PROMPT
Set down each entry as it stands. Skip the pictures.

━━━

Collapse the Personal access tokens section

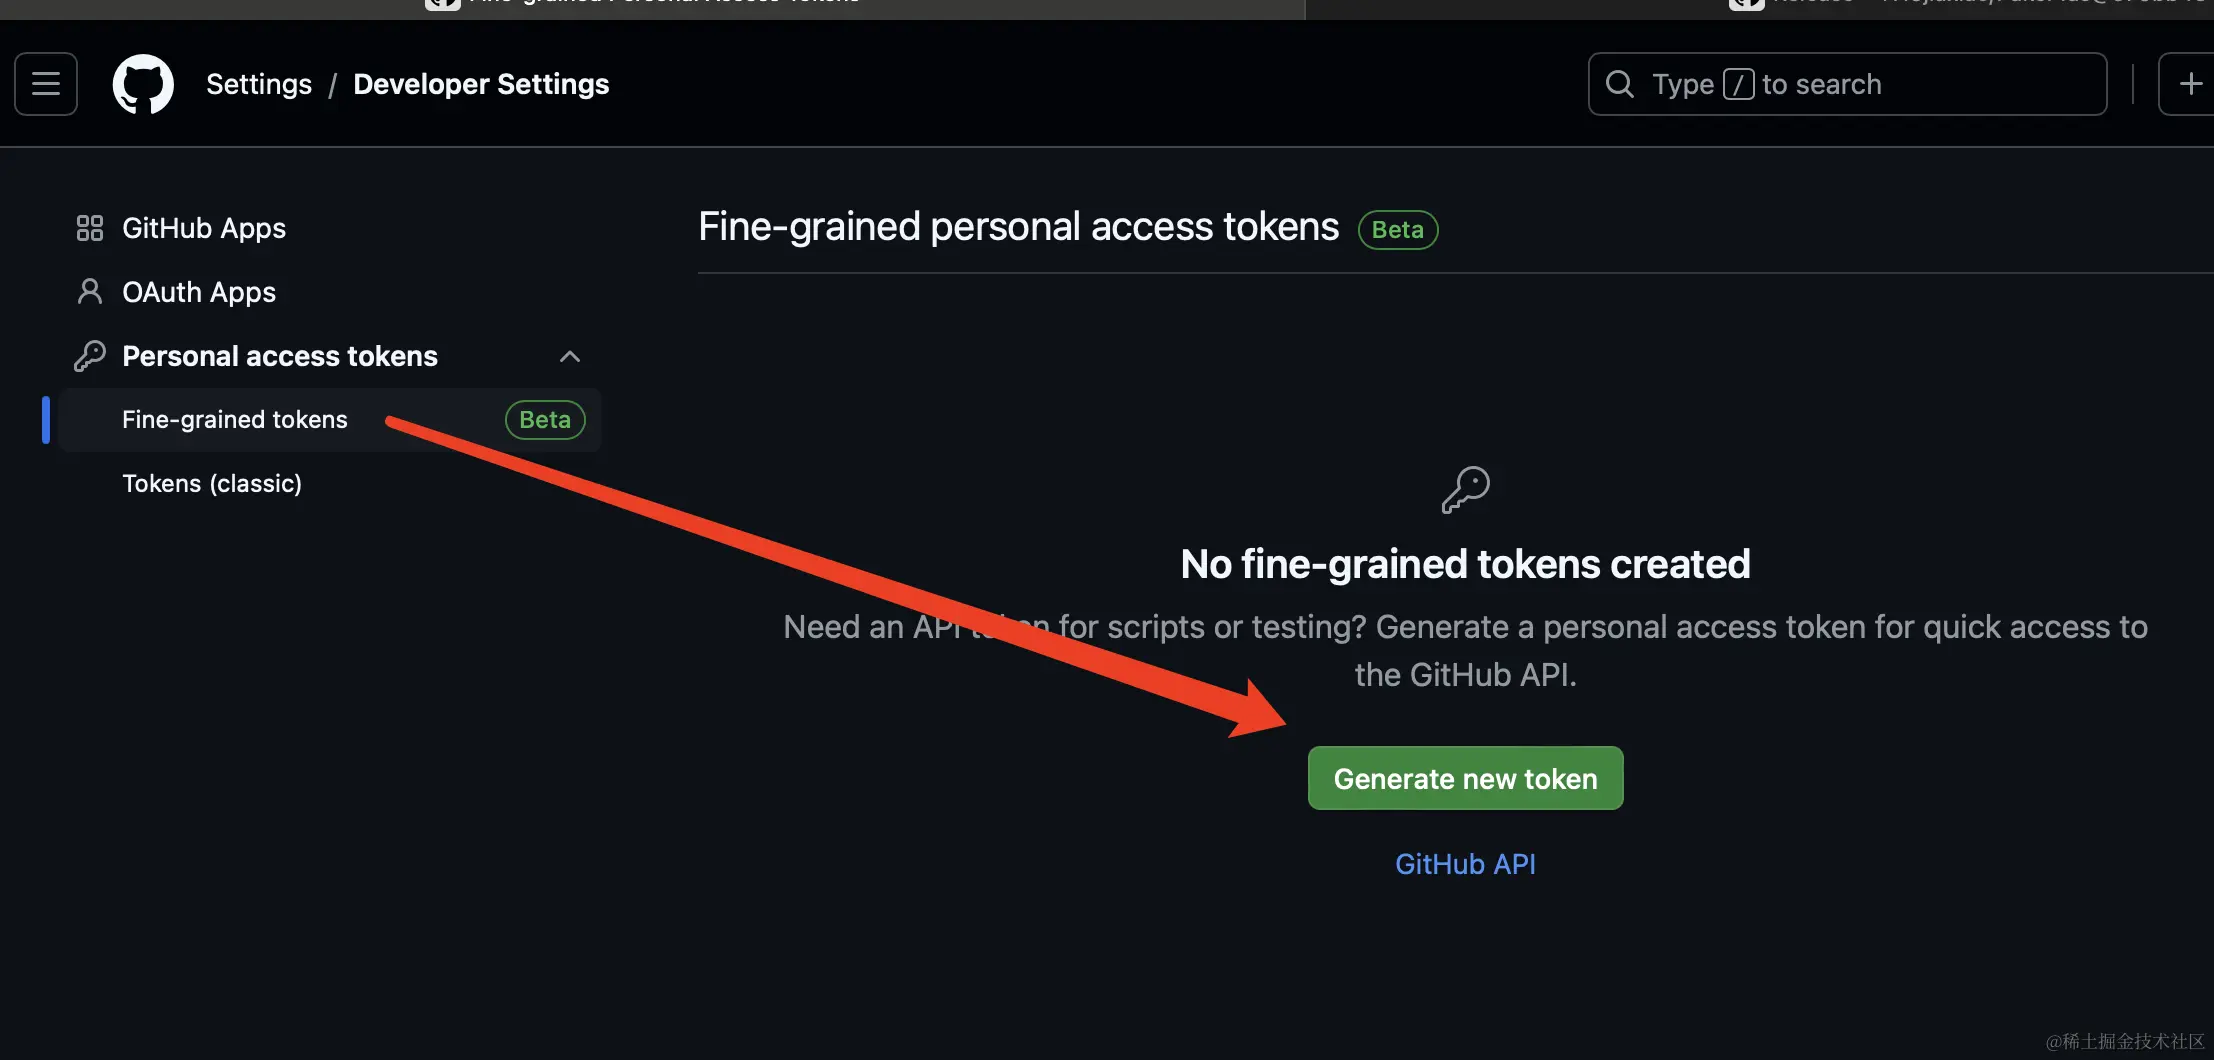pos(569,356)
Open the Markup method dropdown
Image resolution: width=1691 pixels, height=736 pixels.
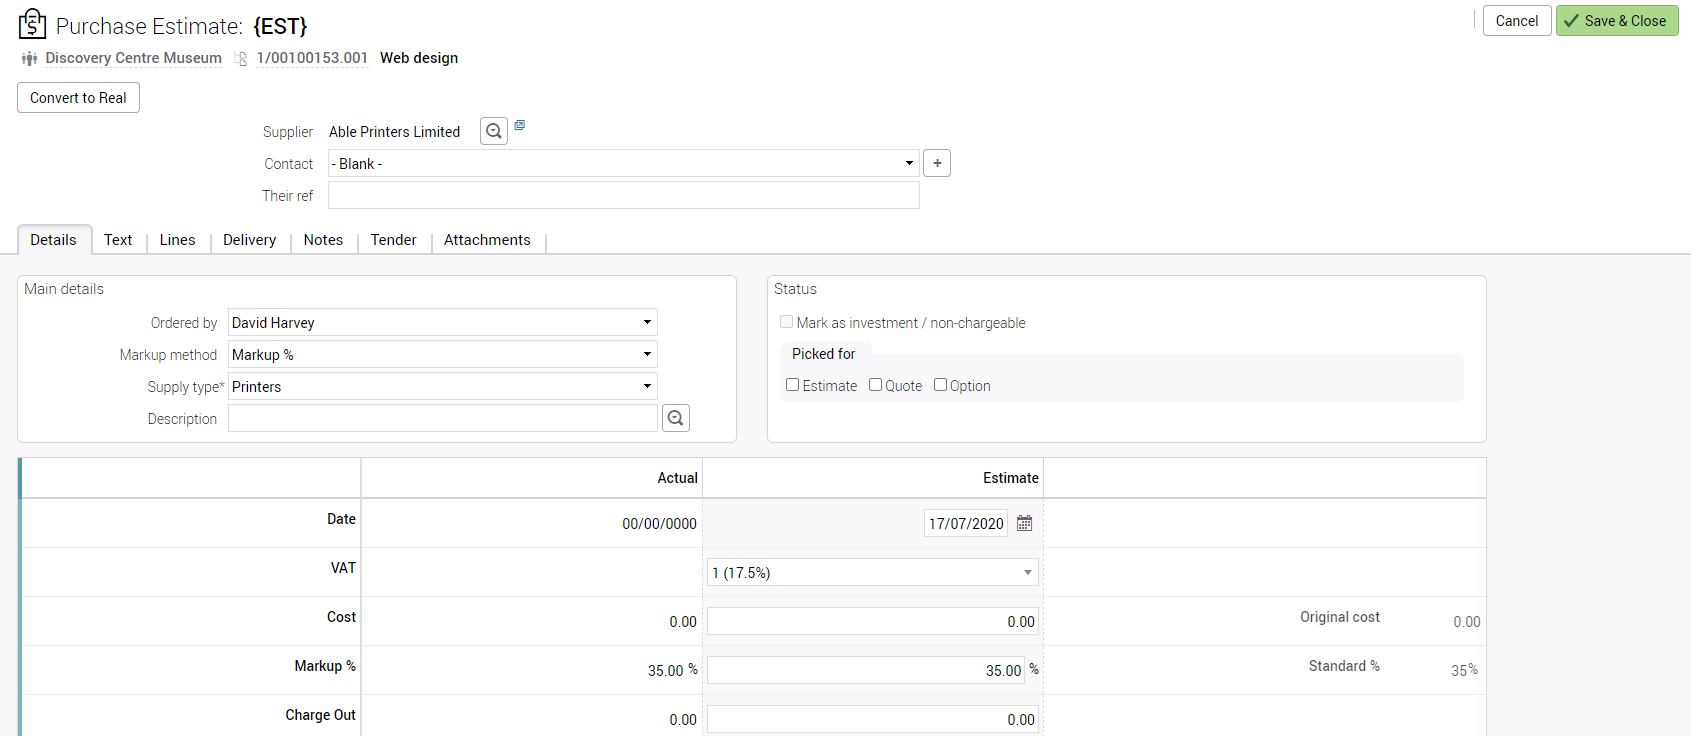click(647, 354)
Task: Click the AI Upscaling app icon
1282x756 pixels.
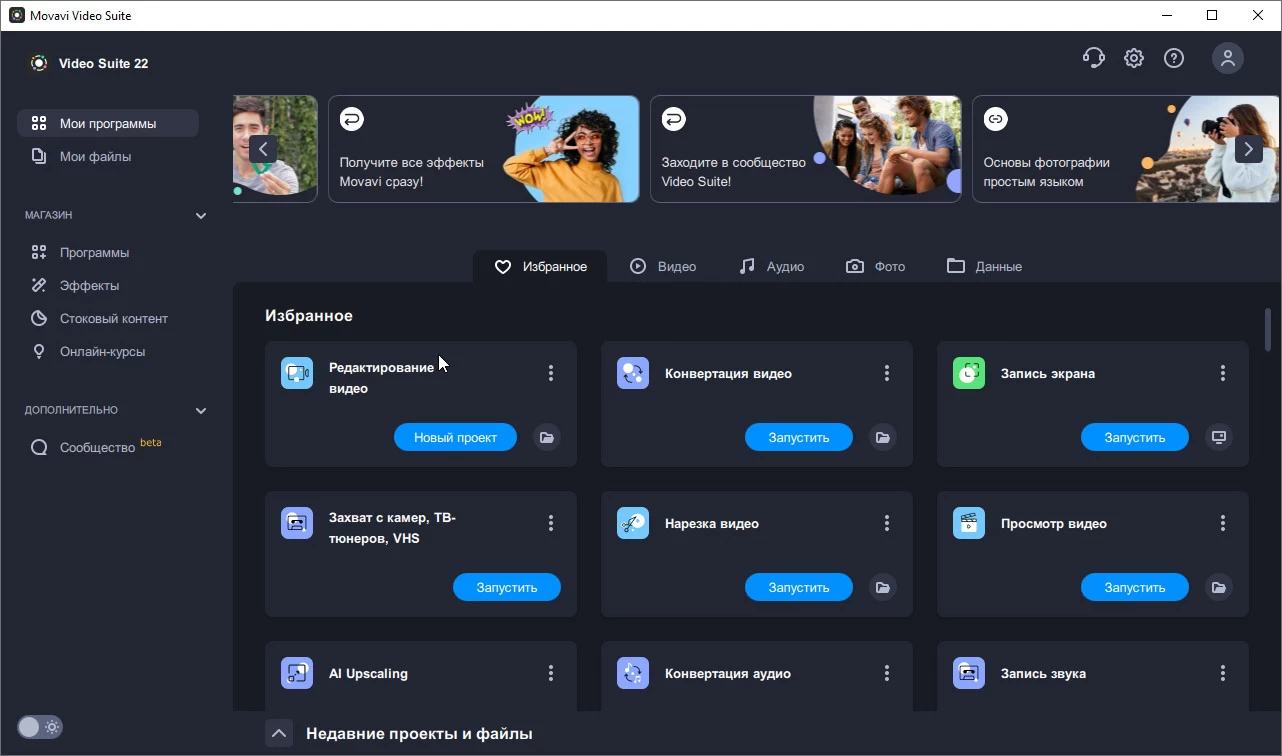Action: (x=297, y=673)
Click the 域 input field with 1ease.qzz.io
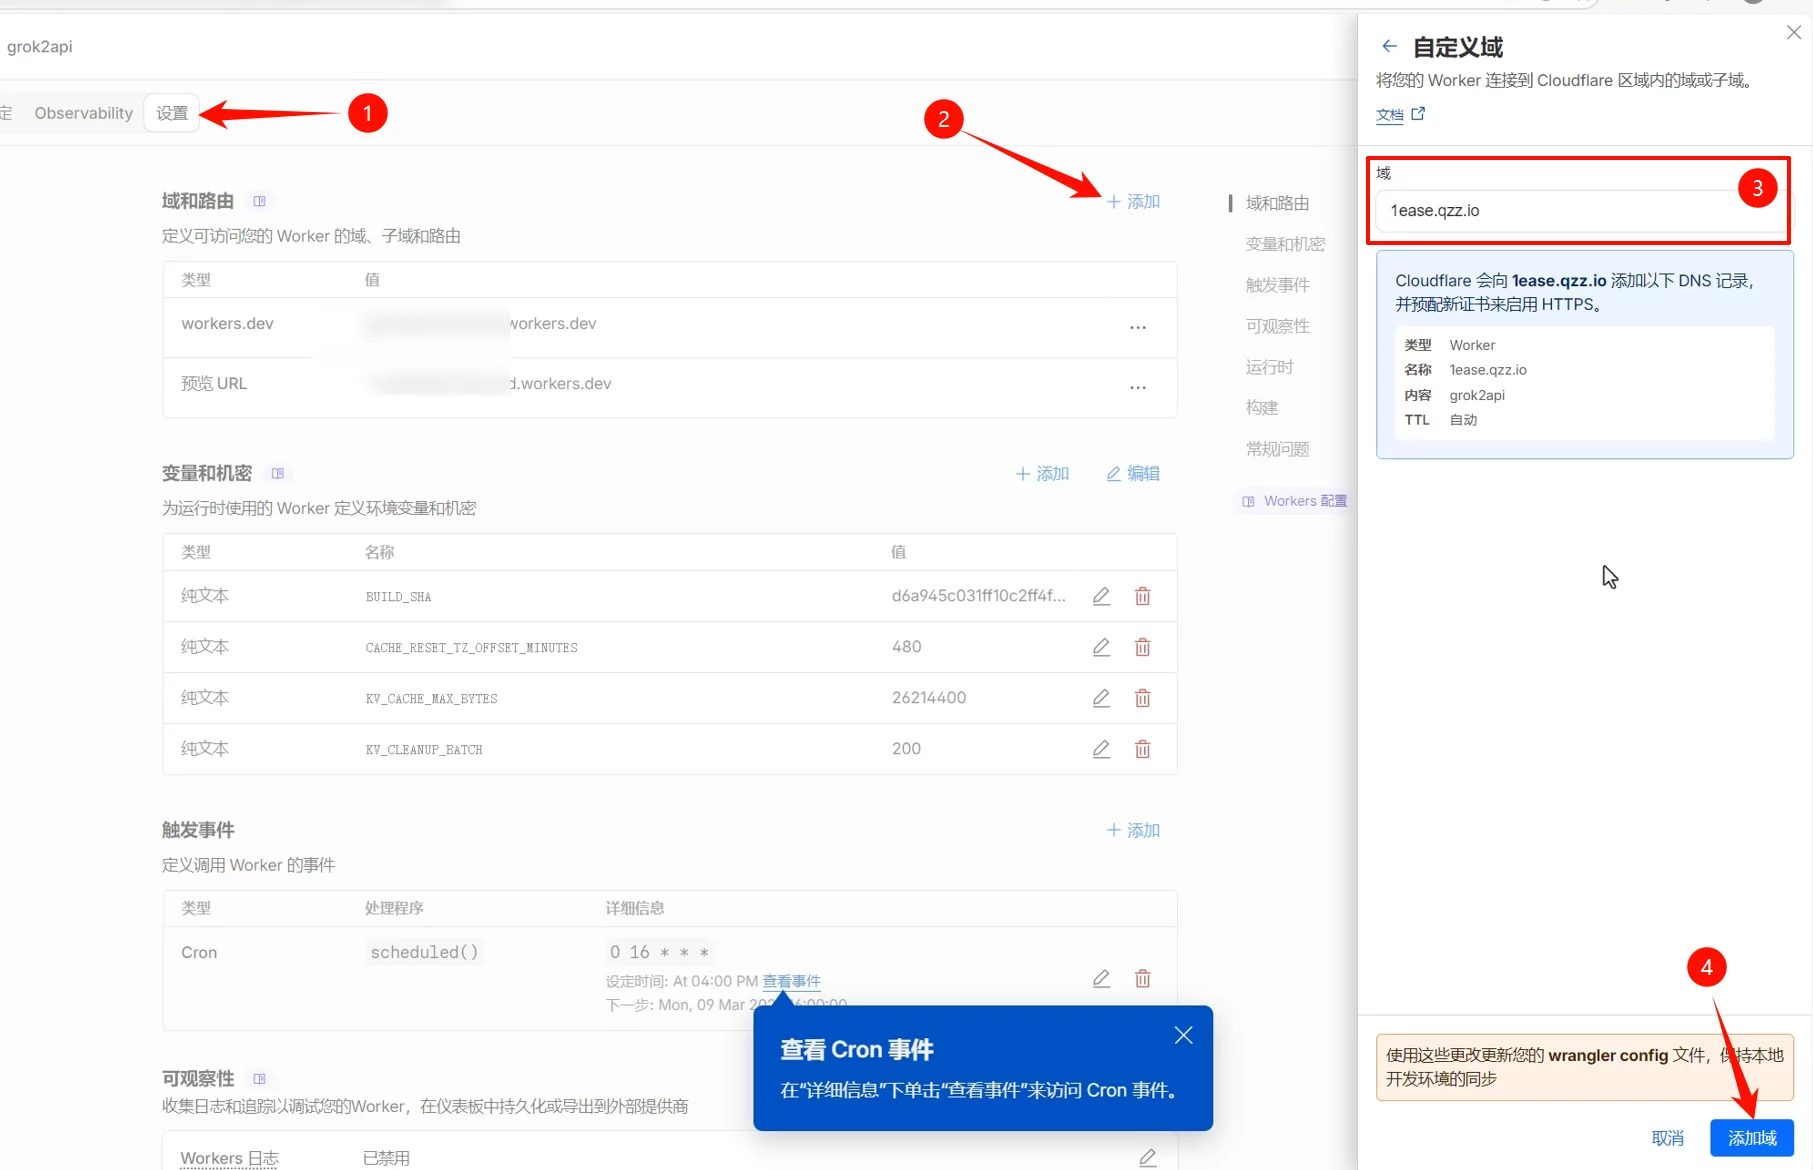Screen dimensions: 1813x1170 1560,211
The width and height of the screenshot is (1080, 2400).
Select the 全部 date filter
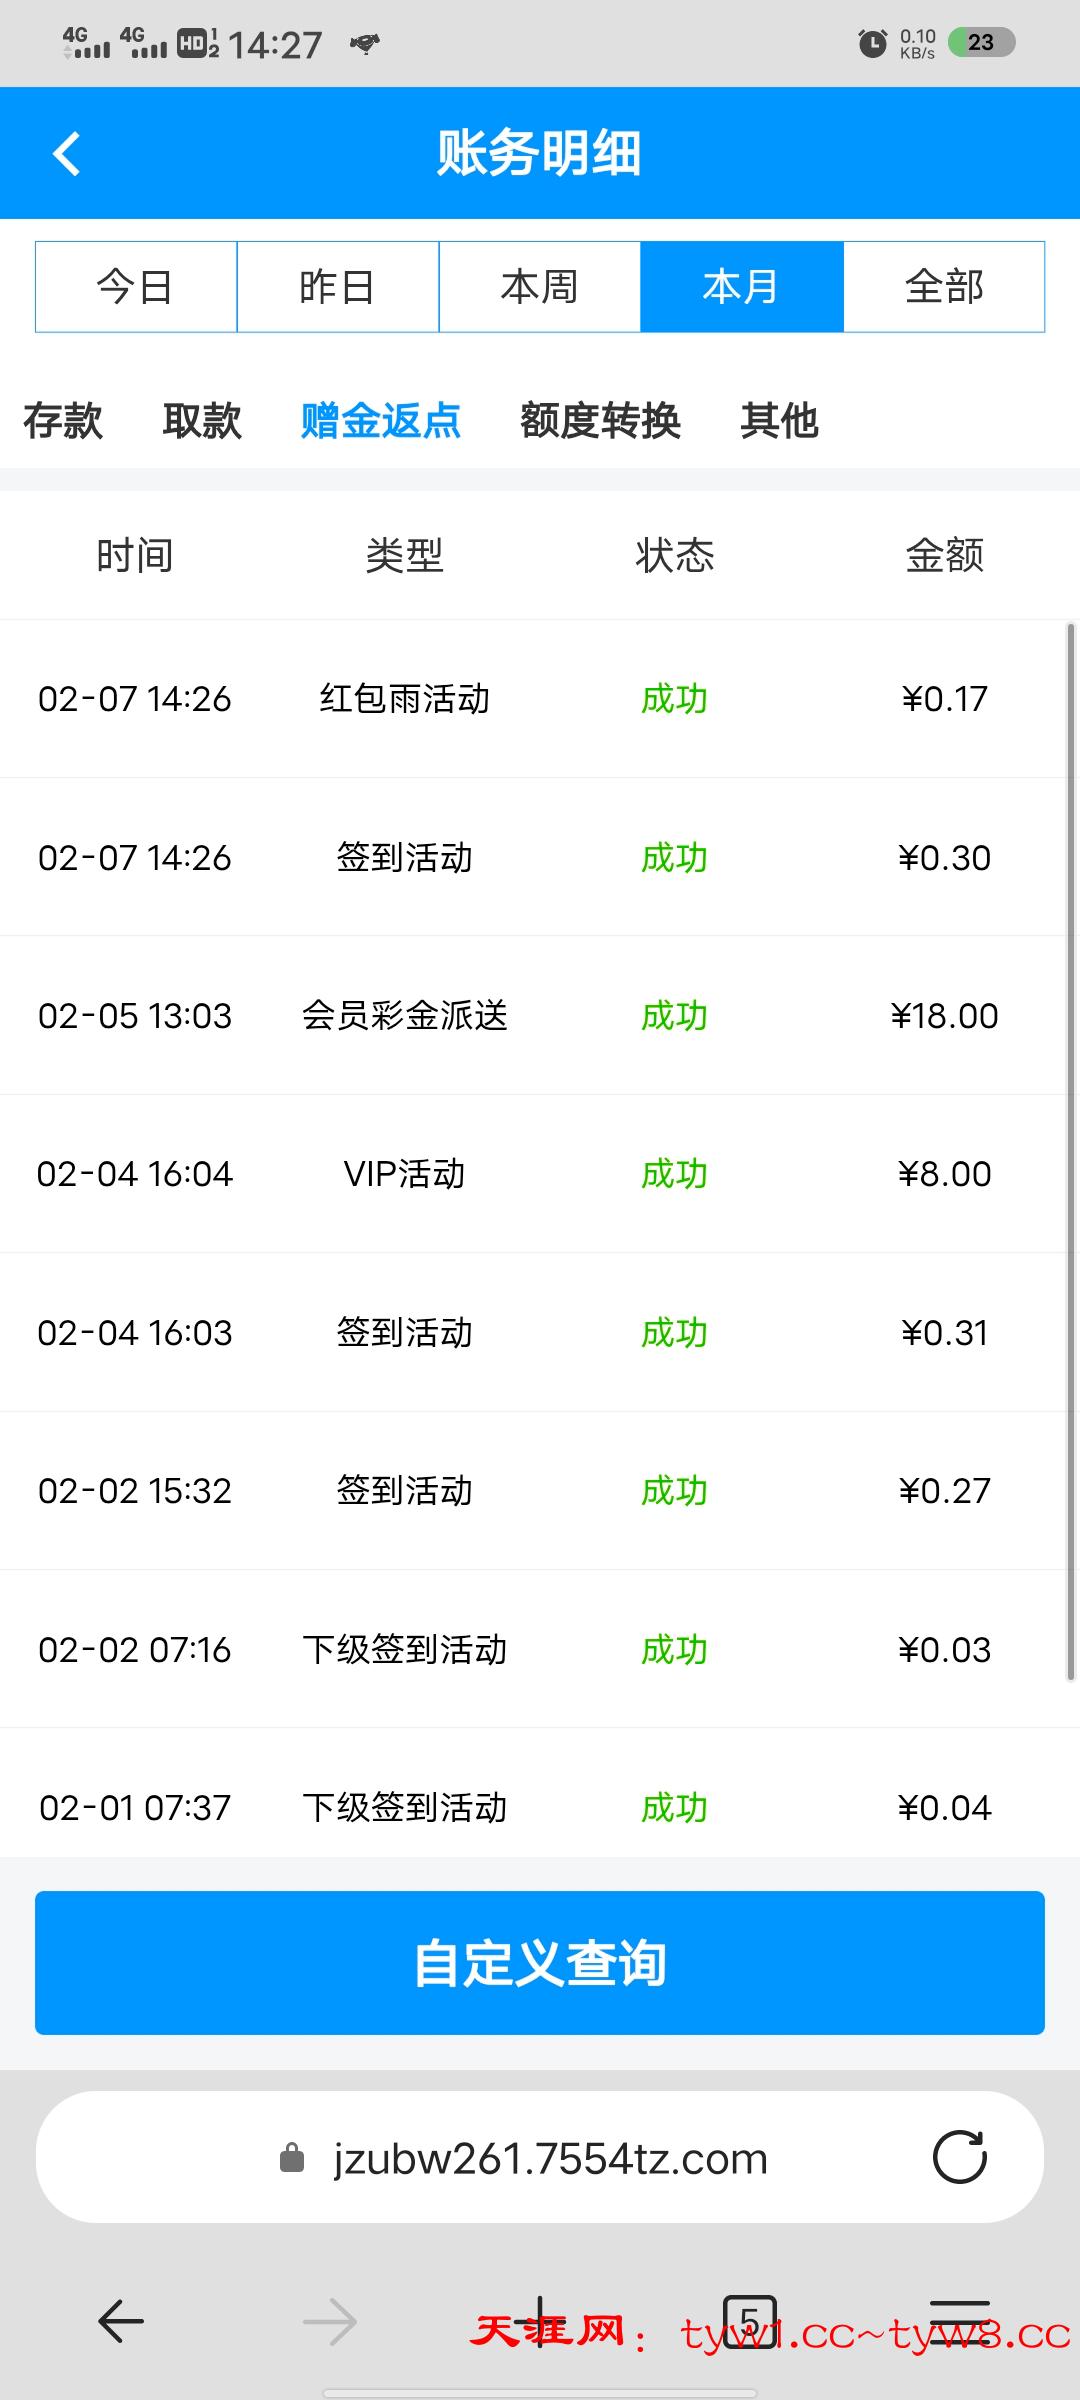click(944, 287)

━━━

TASK RESPONSE
Collapse the Personal access tokens section

pos(569,356)
Open the Markup method dropdown
Image resolution: width=1691 pixels, height=736 pixels.
click(647, 354)
Task: Click the AI Upscaling app icon
1282x756 pixels.
Action: (x=297, y=673)
Click the 域 input field with 1ease.qzz.io
Screen dimensions: 1813x1170 1560,211
The width and height of the screenshot is (1080, 2400).
Select the 全部 date filter
click(944, 287)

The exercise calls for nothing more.